Investor's Business Daily

By J. Bonasia
December 28, 2001

"Dot-Com Debacle Taught Some How Net Could Work For Them - Loss of big customer led Owens & Minor to build an extranet to share data "

Managers and investors are still picking up the pieces one year after the dot-com train wreck. But Internet companies and brick-and-mortar firms have drawn crucial lessons from the rubble.

The dumb concepts are gone. Pets.com expected to make money shipping cat litter nationwide.

These pioneers delivered a wake-up call to older firms that suddenly feared being left out.

Top firms now use the Internet to boost sales, speed internal processes and improve collaboration. The best ones have adopted Net strategies to gain an edge. Owens & Minor, a leading distributor of medical and surgical supplies, uses the Internet to share product data. Don Stoller, director of information management, says the Net may have even saved the 119-year-old company.

"If we didn't adopt this new technology, we'd have fallen behind."

In 1998, Owens & Minor's largest client, Columbia/HCA Healthcare, canceled its contract. That cost O&M about $ 360 million in lost sales, or 12% of its total.

Wake-Up Call

Owens & Minor embarked on a plan to build a supply chain extranet to share product data online. The goal was to help customers and suppliers track inventory, costs and shipping times. That led them to negotiate better deals.

"You've got to have a technology infrastructure in place to be a survivor," Stoller said. "The Internet is a great vehicle."

Owens & Minor used software from Business Objects SA to let trading partners view product data over the Net. Such data had been locked up in mainframes.

"Before, they had to ask for a sales history report at the end of the month," Stoller said. "It's a lot more productive to just punch into the Net and get it."

The extranet has been a deal-clincher. Stoller says it's helped O&M land $ 100 million in new business the last three years. "A lot of deals came our way because of these tools," he said.

Cutting Overhead

Owens & Minor also deployed business intelligence software to cut inefficiency. It slashed 300,000 products to 140,000, and 2,000 suppliers to 1,400.

"By reducing our inventory investment, we can run leaner," Stoller said. "With fewer suppliers, we carry less weight."

Mattel's Web strategy evolved as it learned from its mistakes.

Mattel moved onto the Web by acquiring Pleasant Co. of Middleton, Wis., in 1998. That firm had a direct consumer business called American Girl, which sold educational dolls over the Web only.

Once Mattel absorbed American Girl, it rolled out similar e-commerce sites for Barbie, Hot Wheels and Fisher-Price. But Chief Information Officer Joe Eckroth says the headlong rush into direct sales was a mistake. "It doesn't make sense to spend $ 2 to ship a $ 10 Barbie doll," he said.

Mattel also found its Web sales caused too much friction with retail partners such as Wal-Mart, Target and Kmart. "Retailers got up in arms about competing with us on the Web," Eckroth said.

Now Mattel maintains branded Web sites to promote products. Consumer sales are made at the retailers' sites. This cuts Mattel's site costs and gives it access to new data about toy buying.

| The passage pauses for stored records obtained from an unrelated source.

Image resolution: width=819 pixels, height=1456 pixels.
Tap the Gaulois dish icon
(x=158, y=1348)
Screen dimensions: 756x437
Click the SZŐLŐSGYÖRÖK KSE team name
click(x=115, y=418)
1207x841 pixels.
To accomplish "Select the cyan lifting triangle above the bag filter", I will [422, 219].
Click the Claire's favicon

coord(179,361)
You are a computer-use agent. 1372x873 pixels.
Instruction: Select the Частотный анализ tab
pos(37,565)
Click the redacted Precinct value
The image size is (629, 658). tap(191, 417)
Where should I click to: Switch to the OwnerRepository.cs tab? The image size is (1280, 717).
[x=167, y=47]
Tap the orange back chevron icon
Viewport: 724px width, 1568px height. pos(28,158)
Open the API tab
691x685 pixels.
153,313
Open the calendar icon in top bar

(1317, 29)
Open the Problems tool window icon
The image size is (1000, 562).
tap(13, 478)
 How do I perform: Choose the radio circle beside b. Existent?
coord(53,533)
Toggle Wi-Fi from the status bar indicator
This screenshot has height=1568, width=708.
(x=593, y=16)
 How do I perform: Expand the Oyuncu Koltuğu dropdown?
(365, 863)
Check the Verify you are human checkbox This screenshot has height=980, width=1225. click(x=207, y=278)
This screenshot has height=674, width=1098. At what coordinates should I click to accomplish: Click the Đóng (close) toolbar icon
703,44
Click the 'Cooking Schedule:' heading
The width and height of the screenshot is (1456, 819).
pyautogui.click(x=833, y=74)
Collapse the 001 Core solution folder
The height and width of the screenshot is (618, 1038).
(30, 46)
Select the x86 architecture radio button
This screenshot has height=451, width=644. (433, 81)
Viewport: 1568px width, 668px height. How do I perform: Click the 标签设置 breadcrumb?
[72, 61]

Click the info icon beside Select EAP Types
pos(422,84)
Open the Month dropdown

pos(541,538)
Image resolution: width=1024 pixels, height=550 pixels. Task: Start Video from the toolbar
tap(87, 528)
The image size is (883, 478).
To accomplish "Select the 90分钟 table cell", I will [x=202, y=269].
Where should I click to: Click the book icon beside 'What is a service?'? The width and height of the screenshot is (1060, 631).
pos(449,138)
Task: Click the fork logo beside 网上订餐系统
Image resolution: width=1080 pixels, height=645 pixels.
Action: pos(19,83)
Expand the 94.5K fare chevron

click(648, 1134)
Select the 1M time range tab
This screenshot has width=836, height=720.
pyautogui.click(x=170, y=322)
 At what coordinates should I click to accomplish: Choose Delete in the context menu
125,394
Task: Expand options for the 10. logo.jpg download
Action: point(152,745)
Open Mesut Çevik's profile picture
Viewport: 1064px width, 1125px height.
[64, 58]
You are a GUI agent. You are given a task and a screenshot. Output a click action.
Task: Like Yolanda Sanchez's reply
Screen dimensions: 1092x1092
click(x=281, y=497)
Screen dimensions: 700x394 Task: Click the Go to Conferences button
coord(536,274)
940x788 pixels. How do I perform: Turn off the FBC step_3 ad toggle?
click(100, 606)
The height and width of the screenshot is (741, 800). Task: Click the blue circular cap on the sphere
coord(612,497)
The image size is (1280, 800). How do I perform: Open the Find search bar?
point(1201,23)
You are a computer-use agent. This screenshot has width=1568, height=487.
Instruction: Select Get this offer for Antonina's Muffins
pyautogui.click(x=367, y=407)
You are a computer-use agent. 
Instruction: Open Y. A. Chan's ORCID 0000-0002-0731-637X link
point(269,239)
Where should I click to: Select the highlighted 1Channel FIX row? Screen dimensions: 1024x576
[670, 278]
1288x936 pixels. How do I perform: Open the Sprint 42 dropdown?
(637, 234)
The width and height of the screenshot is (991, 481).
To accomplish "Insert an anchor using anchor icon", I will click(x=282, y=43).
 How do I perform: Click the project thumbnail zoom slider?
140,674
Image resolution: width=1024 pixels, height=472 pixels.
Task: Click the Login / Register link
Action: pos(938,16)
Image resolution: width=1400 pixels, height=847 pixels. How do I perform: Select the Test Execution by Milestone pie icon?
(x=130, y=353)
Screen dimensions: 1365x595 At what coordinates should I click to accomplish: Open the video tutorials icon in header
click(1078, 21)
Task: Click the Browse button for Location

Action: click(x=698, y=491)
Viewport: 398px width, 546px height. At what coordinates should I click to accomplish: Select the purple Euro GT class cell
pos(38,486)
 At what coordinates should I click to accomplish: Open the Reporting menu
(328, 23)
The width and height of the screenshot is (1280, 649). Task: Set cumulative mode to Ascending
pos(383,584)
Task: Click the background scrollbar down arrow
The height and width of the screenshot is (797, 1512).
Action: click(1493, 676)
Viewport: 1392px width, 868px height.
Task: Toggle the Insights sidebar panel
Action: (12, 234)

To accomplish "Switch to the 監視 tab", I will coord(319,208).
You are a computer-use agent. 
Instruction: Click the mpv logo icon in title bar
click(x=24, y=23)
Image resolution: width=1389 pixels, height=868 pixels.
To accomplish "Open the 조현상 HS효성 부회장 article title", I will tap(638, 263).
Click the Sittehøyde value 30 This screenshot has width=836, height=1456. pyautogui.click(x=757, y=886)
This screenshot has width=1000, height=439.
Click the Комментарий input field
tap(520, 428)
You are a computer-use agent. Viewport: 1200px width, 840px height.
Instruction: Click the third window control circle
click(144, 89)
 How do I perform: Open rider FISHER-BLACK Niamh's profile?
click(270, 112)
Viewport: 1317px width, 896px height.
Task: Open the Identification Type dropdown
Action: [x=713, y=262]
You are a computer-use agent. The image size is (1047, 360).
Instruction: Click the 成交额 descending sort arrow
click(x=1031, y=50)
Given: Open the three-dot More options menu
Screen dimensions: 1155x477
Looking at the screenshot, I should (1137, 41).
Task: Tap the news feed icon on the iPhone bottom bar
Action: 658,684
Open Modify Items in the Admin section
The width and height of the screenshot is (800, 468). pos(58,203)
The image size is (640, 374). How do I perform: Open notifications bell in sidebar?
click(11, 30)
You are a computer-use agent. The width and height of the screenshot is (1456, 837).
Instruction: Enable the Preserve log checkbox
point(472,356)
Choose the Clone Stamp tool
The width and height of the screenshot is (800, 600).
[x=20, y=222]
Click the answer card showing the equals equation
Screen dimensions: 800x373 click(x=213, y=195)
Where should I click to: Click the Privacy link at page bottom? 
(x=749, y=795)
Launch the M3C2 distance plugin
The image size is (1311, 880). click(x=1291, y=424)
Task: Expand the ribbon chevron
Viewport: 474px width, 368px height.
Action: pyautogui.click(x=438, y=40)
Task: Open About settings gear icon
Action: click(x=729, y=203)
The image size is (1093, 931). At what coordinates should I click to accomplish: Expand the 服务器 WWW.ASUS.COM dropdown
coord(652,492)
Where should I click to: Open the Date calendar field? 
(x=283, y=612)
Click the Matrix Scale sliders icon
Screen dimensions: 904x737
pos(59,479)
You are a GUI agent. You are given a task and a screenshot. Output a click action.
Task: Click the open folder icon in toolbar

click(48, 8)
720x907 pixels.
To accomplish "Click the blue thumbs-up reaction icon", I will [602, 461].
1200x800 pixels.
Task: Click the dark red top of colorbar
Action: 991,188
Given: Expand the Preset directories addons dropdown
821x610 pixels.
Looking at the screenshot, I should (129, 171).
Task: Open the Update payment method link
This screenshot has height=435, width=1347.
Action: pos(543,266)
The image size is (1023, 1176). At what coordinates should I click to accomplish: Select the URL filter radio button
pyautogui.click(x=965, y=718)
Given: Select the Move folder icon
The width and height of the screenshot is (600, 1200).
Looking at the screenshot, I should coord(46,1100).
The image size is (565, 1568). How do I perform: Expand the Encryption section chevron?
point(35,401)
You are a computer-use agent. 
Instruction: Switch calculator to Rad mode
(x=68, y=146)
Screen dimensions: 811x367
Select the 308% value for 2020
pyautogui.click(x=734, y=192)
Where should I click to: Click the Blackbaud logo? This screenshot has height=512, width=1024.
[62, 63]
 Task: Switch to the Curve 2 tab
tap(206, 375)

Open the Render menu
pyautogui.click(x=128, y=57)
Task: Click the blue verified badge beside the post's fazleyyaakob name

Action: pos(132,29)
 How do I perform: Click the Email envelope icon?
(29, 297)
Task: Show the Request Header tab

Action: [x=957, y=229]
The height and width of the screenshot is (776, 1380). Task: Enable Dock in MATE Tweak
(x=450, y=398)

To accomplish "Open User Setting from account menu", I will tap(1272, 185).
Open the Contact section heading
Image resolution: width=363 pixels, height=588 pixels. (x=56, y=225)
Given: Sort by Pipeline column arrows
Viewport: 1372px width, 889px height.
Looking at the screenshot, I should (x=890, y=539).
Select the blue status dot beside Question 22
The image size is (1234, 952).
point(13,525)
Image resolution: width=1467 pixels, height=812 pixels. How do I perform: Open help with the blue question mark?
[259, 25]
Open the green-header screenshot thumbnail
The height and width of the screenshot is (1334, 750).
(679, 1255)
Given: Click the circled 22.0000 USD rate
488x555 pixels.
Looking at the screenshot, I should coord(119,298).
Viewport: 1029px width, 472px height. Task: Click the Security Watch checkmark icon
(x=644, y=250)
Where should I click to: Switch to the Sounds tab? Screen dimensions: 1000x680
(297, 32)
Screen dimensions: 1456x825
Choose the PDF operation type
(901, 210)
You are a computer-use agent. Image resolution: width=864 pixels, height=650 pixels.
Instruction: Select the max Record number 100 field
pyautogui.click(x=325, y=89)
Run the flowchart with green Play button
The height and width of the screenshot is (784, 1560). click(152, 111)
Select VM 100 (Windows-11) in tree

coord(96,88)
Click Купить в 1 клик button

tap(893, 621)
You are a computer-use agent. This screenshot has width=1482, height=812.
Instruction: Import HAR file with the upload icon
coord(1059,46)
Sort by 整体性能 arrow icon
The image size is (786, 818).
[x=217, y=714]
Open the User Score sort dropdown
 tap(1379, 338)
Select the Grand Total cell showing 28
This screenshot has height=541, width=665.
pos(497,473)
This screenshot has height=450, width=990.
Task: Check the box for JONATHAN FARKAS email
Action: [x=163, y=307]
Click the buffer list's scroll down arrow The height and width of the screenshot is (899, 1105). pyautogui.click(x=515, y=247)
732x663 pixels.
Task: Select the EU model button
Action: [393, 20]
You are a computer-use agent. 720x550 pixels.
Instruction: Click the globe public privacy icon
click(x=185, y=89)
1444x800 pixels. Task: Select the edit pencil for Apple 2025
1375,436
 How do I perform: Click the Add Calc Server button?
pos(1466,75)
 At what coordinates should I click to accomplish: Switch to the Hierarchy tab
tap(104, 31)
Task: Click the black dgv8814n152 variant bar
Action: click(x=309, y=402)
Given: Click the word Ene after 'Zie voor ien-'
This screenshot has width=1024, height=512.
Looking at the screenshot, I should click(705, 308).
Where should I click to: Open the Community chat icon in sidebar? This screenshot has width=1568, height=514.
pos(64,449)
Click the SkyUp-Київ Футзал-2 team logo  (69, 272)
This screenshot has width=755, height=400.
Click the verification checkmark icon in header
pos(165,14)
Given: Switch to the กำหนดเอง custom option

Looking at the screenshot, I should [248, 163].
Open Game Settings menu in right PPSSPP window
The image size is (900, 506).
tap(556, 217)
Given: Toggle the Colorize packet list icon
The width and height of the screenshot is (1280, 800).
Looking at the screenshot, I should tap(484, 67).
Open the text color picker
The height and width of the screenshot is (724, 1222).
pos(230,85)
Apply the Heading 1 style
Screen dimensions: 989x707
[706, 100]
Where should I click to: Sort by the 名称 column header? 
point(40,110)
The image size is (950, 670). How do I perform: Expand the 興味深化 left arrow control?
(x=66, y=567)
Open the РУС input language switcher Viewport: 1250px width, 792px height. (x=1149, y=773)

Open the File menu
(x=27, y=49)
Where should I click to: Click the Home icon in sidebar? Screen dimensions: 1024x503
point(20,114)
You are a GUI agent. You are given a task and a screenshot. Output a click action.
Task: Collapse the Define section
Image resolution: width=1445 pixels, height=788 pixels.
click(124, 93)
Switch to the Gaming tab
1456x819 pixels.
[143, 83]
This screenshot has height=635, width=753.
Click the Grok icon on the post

In addition, Mattel earns more shelf space on toy store floors by sending sales from its branded sites to retail partners.

"That's our reward," he said.

Mattel used software from Oracle to build a system for online order management and direct marketing. It also uses a homegrown warehouse management tool.

Like Owens & Minor, Mattel created an internal portal and an extranet to manage product data. Eckroth says the new mattel.com saved the company $ 500,000 on printing and communication costs since it launched in June.

Perhaps no pure dot-com has fared as well as auctioneer eBay Inc. Spokesman Kevin Pursglove says eBay was the first company to use the Internet to connect large groups of buyers and sellers. It generates $ 26 million in daily transactions among 37 million users.

EBay's unique model differed from most dot-coms. It taps the public's passion for swapping and collecting. It has no sales staff, inventory or warehouse.

"There is no land-based analog to eBay," Pursglove said.

Sellers pay 30 cents to $ 3.30 to post each item. Then eBay gets 1.25% to 5% on all final sales.

Lately the company has expanded beyond collectibles. It also directs sales from firms such as IBM and Home Depot. So far, large sellers make up just 5% of sales.

Pursglove says founder Pierre Omidyar and CEO Meg Whitman stuck to some basic rules.

"Expenditures don't grow faster than revenue. Every dollar invested must have $ 1 or more in return," he said. "The first wave of the Internet had a few successes and a large number of wipeouts, but it established the foundation," he said. "The future for the Internet is very bright indeed."